------ Listed records

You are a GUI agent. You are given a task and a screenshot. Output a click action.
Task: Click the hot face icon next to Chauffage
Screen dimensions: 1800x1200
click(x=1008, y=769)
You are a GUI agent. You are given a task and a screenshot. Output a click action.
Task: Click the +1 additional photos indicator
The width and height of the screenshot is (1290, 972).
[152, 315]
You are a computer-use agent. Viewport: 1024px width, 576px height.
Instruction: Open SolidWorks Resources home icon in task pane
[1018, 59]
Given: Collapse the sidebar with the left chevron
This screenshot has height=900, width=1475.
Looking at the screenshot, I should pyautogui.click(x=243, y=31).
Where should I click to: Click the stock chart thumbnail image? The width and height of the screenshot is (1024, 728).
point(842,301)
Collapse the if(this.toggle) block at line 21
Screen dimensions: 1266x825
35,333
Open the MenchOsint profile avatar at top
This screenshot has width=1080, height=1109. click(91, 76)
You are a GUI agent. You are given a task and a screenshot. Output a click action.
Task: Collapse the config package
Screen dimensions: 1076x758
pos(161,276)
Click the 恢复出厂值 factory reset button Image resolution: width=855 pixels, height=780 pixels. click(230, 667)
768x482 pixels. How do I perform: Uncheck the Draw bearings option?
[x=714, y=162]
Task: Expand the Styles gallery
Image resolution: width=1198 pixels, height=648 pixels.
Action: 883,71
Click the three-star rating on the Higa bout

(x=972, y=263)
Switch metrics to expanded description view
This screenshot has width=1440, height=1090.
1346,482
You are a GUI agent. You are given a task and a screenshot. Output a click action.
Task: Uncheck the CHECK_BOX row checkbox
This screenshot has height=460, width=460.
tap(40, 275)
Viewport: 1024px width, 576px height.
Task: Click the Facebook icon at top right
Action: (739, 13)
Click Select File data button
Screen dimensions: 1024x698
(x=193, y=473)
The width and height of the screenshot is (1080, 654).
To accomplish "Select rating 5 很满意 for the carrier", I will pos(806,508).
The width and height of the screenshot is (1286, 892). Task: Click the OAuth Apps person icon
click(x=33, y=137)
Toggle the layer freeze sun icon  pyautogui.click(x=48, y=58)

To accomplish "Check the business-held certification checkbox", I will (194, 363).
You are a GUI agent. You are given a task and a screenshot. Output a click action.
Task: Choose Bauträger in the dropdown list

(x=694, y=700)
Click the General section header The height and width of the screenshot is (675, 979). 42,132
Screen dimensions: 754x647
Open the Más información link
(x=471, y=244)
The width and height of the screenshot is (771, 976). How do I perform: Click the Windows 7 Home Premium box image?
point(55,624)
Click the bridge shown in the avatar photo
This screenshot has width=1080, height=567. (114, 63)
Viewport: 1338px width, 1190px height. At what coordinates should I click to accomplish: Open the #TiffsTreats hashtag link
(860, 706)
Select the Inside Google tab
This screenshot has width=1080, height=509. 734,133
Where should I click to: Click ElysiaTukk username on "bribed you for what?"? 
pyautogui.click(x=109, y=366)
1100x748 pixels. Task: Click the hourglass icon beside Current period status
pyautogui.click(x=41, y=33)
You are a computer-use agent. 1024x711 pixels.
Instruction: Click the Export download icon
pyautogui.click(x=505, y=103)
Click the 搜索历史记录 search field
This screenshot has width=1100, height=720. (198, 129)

------------

Starting from the first line above, copy the data through to the last line exactly.

### Response area
You are a GUI agent. You are given a task and a screenshot. Output a click action.
Task: Click the hot face icon next to Chauffage
Screen dimensions: 1800x1200
click(x=1008, y=769)
You are a GUI agent. You are given a task and a screenshot. Output a click action.
Task: Click the +1 additional photos indicator
The width and height of the screenshot is (1290, 972).
[152, 315]
You are a computer-use agent. Viewport: 1024px width, 576px height.
Instruction: Open SolidWorks Resources home icon in task pane
[1018, 59]
Given: Collapse the sidebar with the left chevron
This screenshot has height=900, width=1475.
Looking at the screenshot, I should pyautogui.click(x=243, y=31).
Where should I click to: Click the stock chart thumbnail image? The width and height of the screenshot is (1024, 728).
point(842,301)
Collapse the if(this.toggle) block at line 21
Screen dimensions: 1266x825
35,333
Open the MenchOsint profile avatar at top
This screenshot has width=1080, height=1109. click(91, 76)
You are a GUI agent. You are given a task and a screenshot. Output a click action.
Task: Collapse the config package
Screen dimensions: 1076x758
pos(161,276)
Click the 恢复出厂值 factory reset button Image resolution: width=855 pixels, height=780 pixels. click(230, 667)
768x482 pixels. How do I perform: Uncheck the Draw bearings option?
[x=714, y=162]
Task: Expand the Styles gallery
Image resolution: width=1198 pixels, height=648 pixels.
Action: 883,71
Click the three-star rating on the Higa bout

(x=972, y=263)
Switch metrics to expanded description view
This screenshot has width=1440, height=1090.
1346,482
You are a GUI agent. You are given a task and a screenshot. Output a click action.
Task: Uncheck the CHECK_BOX row checkbox
This screenshot has height=460, width=460.
tap(40, 275)
Viewport: 1024px width, 576px height.
Task: Click the Facebook icon at top right
Action: (739, 13)
Click Select File data button
Screen dimensions: 1024x698
(x=193, y=473)
The width and height of the screenshot is (1080, 654).
To accomplish "Select rating 5 很满意 for the carrier", I will pos(806,508).
The width and height of the screenshot is (1286, 892). Task: Click the OAuth Apps person icon
click(x=33, y=137)
Toggle the layer freeze sun icon  pyautogui.click(x=48, y=58)

To accomplish "Check the business-held certification checkbox", I will (194, 363).
You are a GUI agent. You are given a task and a screenshot. Output a click action.
Task: Choose Bauträger in the dropdown list

(x=694, y=700)
Click the General section header The height and width of the screenshot is (675, 979). 42,132
Screen dimensions: 754x647
Open the Más información link
(x=471, y=244)
The width and height of the screenshot is (771, 976). How do I perform: Click the Windows 7 Home Premium box image?
point(55,624)
Click the bridge shown in the avatar photo
This screenshot has width=1080, height=567. (114, 63)
Viewport: 1338px width, 1190px height. At what coordinates should I click to accomplish: Open the #TiffsTreats hashtag link
(860, 706)
Select the Inside Google tab
This screenshot has width=1080, height=509. 734,133
Where should I click to: Click ElysiaTukk username on "bribed you for what?"? 
pyautogui.click(x=109, y=366)
1100x748 pixels. Task: Click the hourglass icon beside Current period status
pyautogui.click(x=41, y=33)
You are a computer-use agent. 1024x711 pixels.
Instruction: Click the Export download icon
pyautogui.click(x=505, y=103)
Click the 搜索历史记录 search field
This screenshot has width=1100, height=720. (198, 129)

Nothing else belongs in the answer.